Many years ago, in my first apartment in Nashville, there was a mouse. This is not a heartwarming story of how a lonely girl made friends with this mouse. I don’t like them. So I bought a trap. A sticky trap. In my innocence, since the trap had seeds on it, I thought the seeds were poisonous and the mouse would quickly die. I learned my mistake the next morning when I found a still-living mouse on the trap. I disposed of the creature and went to work.
Still shaken by the experience, I told our department secretary about what happened. She was horrified and gave me a lecture: “Those sticky traps are inhumane. No person who likes animals would ever buy one.”
I felt like the village outcast, someone who should be shunned for my awful behavior. I promised to never buy another sticky trap, and I haven’t.
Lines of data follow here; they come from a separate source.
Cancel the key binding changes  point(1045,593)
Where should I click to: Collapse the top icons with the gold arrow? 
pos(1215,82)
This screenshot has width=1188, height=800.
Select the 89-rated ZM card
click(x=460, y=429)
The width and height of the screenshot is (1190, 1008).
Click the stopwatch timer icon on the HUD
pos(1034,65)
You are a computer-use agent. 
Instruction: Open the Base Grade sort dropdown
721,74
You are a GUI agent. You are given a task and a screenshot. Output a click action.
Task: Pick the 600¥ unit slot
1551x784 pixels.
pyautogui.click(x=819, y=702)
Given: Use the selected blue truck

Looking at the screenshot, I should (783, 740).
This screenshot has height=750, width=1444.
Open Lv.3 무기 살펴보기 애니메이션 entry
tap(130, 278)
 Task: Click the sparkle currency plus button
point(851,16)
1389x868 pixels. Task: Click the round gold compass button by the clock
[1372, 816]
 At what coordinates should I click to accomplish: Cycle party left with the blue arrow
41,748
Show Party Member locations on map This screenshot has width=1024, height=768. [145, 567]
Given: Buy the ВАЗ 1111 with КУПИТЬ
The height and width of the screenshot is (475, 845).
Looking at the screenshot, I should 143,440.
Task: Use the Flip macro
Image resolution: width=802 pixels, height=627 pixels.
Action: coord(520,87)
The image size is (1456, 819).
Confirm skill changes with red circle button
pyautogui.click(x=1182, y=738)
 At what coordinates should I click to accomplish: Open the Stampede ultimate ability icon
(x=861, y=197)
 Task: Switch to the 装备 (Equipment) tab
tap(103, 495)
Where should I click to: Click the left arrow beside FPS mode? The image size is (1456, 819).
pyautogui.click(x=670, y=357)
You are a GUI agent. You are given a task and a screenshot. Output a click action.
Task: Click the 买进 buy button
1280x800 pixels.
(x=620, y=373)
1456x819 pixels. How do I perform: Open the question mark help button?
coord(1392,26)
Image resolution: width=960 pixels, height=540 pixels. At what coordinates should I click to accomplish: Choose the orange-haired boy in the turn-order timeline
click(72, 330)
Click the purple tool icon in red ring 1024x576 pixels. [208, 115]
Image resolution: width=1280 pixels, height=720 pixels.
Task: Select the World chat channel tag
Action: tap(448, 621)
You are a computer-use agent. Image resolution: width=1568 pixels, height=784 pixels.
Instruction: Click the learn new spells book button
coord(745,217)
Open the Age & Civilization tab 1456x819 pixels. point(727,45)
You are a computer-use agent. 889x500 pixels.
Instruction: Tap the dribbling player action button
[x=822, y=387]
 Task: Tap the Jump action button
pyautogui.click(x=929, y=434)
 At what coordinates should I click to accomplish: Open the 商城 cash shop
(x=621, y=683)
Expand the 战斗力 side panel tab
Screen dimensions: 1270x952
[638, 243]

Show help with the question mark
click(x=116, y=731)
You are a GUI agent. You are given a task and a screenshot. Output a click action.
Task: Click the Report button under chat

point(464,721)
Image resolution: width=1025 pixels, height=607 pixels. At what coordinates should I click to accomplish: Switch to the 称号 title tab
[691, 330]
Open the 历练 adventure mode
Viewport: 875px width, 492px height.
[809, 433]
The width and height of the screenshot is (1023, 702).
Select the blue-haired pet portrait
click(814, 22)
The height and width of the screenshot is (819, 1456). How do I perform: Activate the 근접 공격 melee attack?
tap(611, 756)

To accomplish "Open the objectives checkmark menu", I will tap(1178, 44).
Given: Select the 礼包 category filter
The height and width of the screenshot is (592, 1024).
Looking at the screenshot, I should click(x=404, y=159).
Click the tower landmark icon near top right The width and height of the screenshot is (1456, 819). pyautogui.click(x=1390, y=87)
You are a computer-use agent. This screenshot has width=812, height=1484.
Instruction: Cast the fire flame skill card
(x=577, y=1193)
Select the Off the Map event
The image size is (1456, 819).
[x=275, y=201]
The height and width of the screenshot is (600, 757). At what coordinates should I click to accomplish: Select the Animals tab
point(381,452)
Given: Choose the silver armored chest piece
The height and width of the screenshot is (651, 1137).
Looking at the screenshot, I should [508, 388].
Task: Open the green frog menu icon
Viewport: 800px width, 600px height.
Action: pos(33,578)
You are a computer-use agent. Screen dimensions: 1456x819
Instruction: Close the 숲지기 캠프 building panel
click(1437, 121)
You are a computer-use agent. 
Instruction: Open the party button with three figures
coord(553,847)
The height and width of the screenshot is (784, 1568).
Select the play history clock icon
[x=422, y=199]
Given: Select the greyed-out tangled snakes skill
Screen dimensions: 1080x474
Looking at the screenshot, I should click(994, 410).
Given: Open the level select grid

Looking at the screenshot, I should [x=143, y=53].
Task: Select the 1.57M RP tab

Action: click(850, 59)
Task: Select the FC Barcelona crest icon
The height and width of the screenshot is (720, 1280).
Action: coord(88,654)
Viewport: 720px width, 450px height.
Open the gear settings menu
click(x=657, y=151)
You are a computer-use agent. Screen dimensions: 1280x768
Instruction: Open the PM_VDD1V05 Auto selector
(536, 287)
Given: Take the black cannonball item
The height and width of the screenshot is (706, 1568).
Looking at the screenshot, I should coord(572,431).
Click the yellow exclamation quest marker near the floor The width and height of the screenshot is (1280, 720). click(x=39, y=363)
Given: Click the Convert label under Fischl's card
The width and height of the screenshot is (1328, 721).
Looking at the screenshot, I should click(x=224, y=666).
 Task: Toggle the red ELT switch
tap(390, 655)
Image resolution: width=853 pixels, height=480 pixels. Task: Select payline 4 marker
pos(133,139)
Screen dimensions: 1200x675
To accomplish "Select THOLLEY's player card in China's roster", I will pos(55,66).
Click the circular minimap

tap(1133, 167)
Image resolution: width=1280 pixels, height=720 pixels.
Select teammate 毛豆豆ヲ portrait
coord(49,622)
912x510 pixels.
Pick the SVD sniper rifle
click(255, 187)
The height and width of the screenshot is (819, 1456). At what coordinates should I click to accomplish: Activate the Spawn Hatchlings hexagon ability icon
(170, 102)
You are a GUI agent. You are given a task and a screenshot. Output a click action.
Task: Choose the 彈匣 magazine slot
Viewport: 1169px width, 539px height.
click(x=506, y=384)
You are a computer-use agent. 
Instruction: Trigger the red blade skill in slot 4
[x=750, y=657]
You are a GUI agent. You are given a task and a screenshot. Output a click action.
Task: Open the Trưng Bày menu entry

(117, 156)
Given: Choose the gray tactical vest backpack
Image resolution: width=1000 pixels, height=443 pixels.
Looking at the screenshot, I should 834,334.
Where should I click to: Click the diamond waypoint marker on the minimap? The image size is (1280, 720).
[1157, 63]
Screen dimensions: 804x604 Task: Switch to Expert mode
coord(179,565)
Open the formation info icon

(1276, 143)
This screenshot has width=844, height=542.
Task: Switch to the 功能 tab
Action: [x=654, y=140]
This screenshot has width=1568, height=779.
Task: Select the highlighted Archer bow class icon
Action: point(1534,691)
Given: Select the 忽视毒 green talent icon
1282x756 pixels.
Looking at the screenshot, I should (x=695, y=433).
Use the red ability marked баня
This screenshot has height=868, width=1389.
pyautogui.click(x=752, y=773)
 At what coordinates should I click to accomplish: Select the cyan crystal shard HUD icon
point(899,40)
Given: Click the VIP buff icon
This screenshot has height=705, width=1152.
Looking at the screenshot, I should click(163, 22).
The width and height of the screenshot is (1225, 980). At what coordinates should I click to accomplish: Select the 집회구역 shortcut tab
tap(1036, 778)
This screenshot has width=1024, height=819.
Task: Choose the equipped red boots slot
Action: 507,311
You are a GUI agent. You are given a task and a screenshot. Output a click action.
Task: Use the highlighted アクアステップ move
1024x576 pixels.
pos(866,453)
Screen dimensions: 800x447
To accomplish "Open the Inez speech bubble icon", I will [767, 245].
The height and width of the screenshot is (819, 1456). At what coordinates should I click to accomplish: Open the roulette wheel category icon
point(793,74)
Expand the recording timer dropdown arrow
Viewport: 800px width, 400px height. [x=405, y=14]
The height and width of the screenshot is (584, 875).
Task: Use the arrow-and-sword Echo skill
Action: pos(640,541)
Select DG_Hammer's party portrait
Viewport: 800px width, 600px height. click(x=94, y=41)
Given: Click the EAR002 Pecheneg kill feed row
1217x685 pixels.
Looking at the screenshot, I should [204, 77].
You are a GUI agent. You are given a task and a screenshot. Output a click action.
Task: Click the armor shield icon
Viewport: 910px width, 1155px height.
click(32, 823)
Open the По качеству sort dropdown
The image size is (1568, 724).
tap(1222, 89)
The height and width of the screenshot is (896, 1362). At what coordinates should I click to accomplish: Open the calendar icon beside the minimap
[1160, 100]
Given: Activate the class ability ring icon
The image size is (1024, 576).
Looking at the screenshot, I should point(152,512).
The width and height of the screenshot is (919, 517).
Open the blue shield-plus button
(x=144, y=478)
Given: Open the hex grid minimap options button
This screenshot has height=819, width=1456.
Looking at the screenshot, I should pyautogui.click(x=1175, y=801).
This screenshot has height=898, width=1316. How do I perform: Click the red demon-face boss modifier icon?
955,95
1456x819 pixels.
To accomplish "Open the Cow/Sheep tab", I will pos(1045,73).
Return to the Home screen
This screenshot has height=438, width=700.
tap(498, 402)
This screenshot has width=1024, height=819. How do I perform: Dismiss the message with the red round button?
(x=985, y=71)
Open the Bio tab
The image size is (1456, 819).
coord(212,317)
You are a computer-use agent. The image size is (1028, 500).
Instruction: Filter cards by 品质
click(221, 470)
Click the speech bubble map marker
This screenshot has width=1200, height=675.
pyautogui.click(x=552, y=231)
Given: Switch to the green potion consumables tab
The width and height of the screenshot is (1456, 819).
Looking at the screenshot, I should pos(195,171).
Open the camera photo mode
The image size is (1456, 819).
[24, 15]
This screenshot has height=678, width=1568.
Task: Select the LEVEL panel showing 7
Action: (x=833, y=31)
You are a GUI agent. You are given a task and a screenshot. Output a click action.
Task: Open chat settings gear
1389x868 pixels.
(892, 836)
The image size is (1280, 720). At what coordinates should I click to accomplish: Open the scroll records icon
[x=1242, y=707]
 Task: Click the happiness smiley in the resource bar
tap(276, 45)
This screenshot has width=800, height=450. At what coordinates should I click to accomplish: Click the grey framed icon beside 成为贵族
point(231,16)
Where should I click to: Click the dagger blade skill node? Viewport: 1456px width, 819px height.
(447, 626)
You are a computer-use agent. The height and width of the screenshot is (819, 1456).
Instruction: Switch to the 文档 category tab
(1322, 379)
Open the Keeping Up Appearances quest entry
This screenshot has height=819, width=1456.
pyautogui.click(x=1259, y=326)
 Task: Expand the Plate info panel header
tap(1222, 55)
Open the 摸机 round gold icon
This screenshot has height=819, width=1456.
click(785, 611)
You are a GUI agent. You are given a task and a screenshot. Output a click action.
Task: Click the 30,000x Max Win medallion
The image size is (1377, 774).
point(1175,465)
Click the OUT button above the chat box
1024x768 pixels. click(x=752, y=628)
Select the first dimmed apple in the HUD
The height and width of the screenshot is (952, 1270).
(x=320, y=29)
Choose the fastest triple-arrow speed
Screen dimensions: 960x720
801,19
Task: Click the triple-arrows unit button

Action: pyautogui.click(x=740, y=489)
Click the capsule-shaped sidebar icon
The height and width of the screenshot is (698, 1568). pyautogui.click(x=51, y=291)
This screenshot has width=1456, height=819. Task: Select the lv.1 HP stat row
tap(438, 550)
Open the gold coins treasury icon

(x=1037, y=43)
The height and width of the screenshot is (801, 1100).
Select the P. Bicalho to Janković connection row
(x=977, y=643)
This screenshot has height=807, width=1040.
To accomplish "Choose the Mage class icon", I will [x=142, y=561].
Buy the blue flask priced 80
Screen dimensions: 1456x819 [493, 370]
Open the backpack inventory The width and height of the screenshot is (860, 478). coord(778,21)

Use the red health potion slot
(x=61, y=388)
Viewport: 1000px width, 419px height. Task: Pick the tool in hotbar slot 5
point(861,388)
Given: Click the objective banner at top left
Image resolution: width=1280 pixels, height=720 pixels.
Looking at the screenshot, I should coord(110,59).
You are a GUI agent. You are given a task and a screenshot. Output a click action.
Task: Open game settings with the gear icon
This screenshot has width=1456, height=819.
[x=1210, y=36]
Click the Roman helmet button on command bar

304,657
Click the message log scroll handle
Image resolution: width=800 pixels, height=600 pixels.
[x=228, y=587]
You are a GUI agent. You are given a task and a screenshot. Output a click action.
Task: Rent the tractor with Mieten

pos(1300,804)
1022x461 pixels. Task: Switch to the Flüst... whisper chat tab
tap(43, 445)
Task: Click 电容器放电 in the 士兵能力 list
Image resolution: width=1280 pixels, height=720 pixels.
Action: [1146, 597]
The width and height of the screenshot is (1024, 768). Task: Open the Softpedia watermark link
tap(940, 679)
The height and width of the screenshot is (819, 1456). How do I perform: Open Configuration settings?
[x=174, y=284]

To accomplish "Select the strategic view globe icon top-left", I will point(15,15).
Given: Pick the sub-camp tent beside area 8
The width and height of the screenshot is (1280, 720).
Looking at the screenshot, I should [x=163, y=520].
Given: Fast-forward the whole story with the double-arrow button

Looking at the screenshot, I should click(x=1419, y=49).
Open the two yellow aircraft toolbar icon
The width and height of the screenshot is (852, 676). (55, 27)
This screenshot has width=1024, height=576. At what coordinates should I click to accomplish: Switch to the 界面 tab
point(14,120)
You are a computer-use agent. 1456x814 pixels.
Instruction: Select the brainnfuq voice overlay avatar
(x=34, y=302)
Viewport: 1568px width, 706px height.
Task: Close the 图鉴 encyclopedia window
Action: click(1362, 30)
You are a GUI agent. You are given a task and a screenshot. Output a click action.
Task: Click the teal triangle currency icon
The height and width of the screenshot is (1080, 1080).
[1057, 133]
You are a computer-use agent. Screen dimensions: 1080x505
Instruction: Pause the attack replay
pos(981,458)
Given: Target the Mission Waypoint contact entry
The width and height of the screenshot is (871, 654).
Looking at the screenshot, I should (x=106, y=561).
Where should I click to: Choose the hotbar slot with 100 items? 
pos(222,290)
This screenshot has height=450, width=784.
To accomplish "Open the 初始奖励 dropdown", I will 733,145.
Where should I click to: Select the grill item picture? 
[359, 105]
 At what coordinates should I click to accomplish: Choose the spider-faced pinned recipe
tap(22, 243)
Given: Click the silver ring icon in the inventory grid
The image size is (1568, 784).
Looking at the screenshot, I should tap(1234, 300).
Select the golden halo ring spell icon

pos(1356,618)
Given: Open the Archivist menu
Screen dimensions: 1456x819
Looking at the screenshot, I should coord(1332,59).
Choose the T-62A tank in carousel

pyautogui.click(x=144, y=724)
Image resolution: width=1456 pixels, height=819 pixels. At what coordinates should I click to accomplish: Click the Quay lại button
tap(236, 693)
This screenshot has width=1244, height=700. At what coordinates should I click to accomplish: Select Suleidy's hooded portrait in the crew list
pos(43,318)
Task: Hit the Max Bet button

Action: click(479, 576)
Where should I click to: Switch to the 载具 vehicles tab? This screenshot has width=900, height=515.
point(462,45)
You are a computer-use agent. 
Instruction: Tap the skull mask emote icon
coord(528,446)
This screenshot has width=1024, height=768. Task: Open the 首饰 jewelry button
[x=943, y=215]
But then, a few weeks later, at lunch, our secretary told us all a ‘funny’ story about what her cat did the night before. A mouse had ventured out from a closet, and the cat spent a good hour chasing it, tossing it, and batting it around before killing it.
I said nothing, but I couldn’t help thinking that, if given the choice, the mice in question would have found either manner of death equally horrifying.
It is often easy to attack others at times because we only see the behavior. It is easy to defend ourselves because we know our intentions and any or all extenuating circumstances.
But we need to look at the end result.